At a glance
Fast because it is local. Accurate because the pipeline is not sloppy.
Most dictation marketing hand-waves the pipeline. That is dumb. The pipeline is the product. If the signal is bad, batching is naive, or the runtime is inconsistent, people feel it immediately.
What matters
- Runs the full dictation pipeline on-device.
- Uses signal cleanup before recognition, not just transcript cleanup after.
- Streams in batches so long dictation sessions do not stall at the end.

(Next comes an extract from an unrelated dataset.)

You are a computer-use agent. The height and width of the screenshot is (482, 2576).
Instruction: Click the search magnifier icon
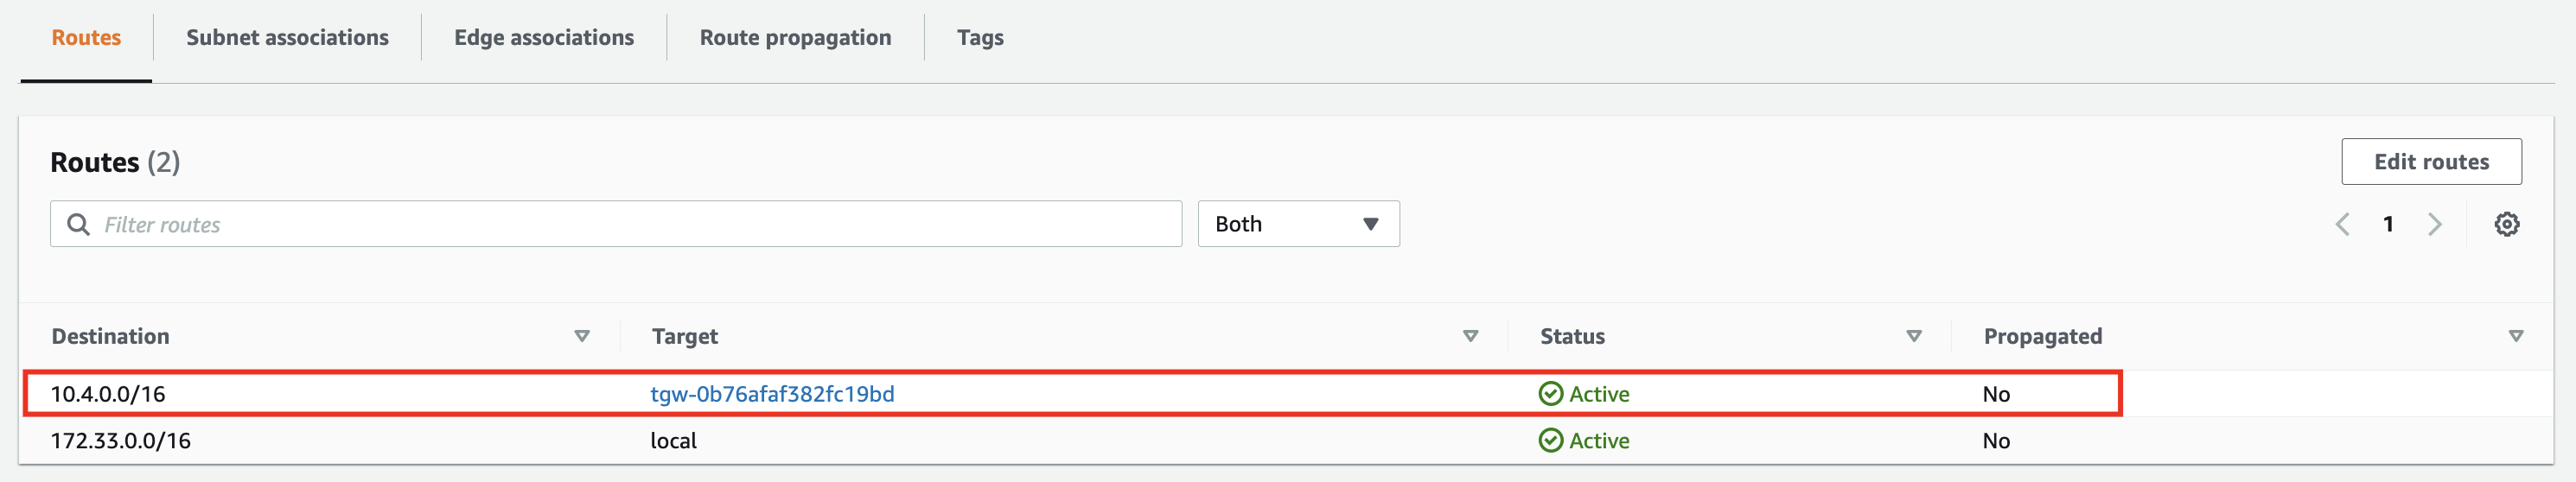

- Keeps network calls minimal and optional.
Pipeline
The on-device pipeline, step by step.
Voice activity detection
RNNoise-based VAD continuously tracks speech and suppresses background noise before recognition starts doing expensive work.
Segmentation
Phrase boundaries use padding and merging so short pauses do not shatter context between utterances.
Audio conditioning
We normalise to −14 LUFS with K-weighting, then apply a 50 Hz second-order Butterworth high-pass filter.
Resampling
48 kHz audio is converted to 16 kHz to match Whisper-derived model expectations cleanly and consistently.
Context batching
Dictation streams in ~30 second blocks so longer thoughts stay coherent instead of resetting every few seconds.
Core ML + Metal
Optimised operators keep inference responsive while staying energy-efficient on actual Macs, not just benchmark charts.
Speed
Why it feels faster in practice.
No uploads
Audio never leaves your Mac, so you avoid network latency, compression artefacts, and cloud queueing.
Quick finalisation
When you release the hotkey, the current batch finalises in roughly 2–3 seconds on an M-series Mac instead of replaying the full recording.
Energy-aware scheduling
On-device inference avoids long-running cloud calls, which helps keep laptops cooler and quieter during real work.
Accuracy
Why it stays accurate under normal human mess.
Signal-first improvements
We improve the audio before recognition instead of leaning on heavy prompt hacks to rescue a bad transcript afterwards.
Noise resilience
RNNoise lowers ambient distractions without flattening consonants and sibilants into mush.
Domain vocabulary
Custom word lists feed into the recogniser directly, which helps technical jargon and product names survive first contact.
Trust
Privacy and reviewability are part of the engineering story.
Mac App Store distribution
Voice Type ships with Apple notarisation and sandboxing enabled.
Authentic transparency
App Store reviews are shown without filtering, including critical feedback.
Minimal network calls
We only ping Apple for receipt checks and, if you enable it, your optional rewrite provider.
Optional rewrite
Dictation stays local. Rewrite is opt-in.
If you enable bring-your-own-key rewriting, transcripts can be handed to a fast LLM for formatting, summarising, or drafting. The important part is that dictation itself does not need that path to feel immediate.
That separation matters. Speech capture should be dependable first. Language polish can be optional second.